Dot mat showing as X-axis the 29,903 nucleotide positions (sorted from left, 5′ to right, 3′) of SARS-CoV-2, and as Y axis the 48,635 genomes analyzed in this study. The genomic sequences were clustered using simple correlation followed by the “complete” clustering algorithm. Coding sequence regions are shown at the top. To the right of the plot, we assigned a color to each sample according to the continent of origin. On the left, we manually annotated the groups according to the known GISAID clades (G, GH, GR, S, and V) and the mutations that named them. Labels of clade-defining mutations are placed on the corresponding genomic coordinate.

Figure 5

(A) Distribution of SARS-CoV-2 clades in the World at the time of writing (26 June 2020). (B) Stacked area chart of relative SARS-CoV-2 clade frequency (y-axis) over time (x-axis) worldwide. (C) Stacked area charts of relative SARS-CoV-2 clade frequency over time in six continents.

Figure 6

(A) Occurrence of mutations in the four SARS-CoV-2 structural proteins S (Spike), E (Envelope), M (Membrane), and N (Nucleocapsid). On the x-axis, the amino acid coordinate of the mutation.
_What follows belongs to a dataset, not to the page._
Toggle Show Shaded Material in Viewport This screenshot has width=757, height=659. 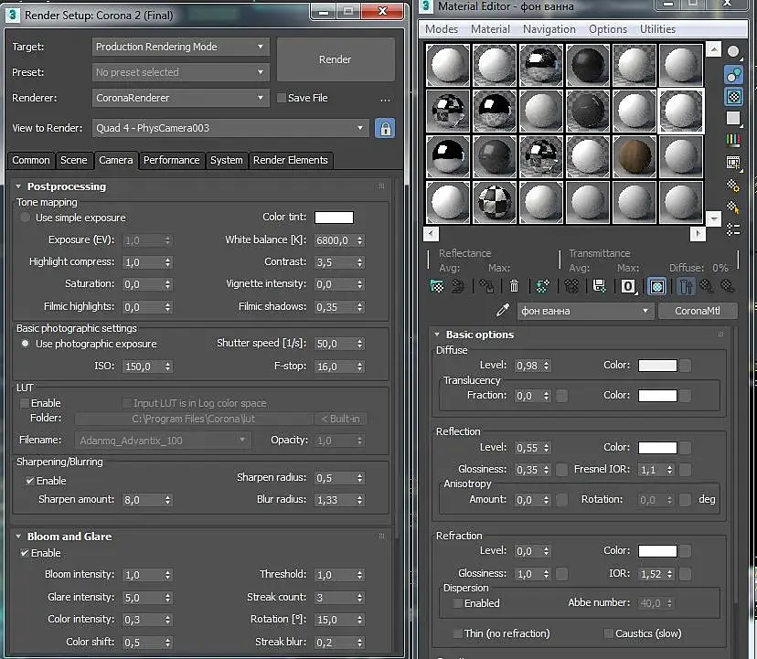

On the y-axis, the Log10 of the number of samples where the mutations have been observed, worldwide. The horizontal dashed line indicates the maximum (Log10 of all the 48,635 samples). In blue, silent mutations, and in red, mutations affecting the protein sequence. The frequency (in percentage) of the top 5 aa-changing mutations is also indicated. (B) Dot-bracket notation of minimum free energy prediction of the secondary structure of SARS-CoV-2 5′UTR (nt 1-265), WT (left) and C241T variant (right). Base reliability is expressed as positional entropy and colored accordingly.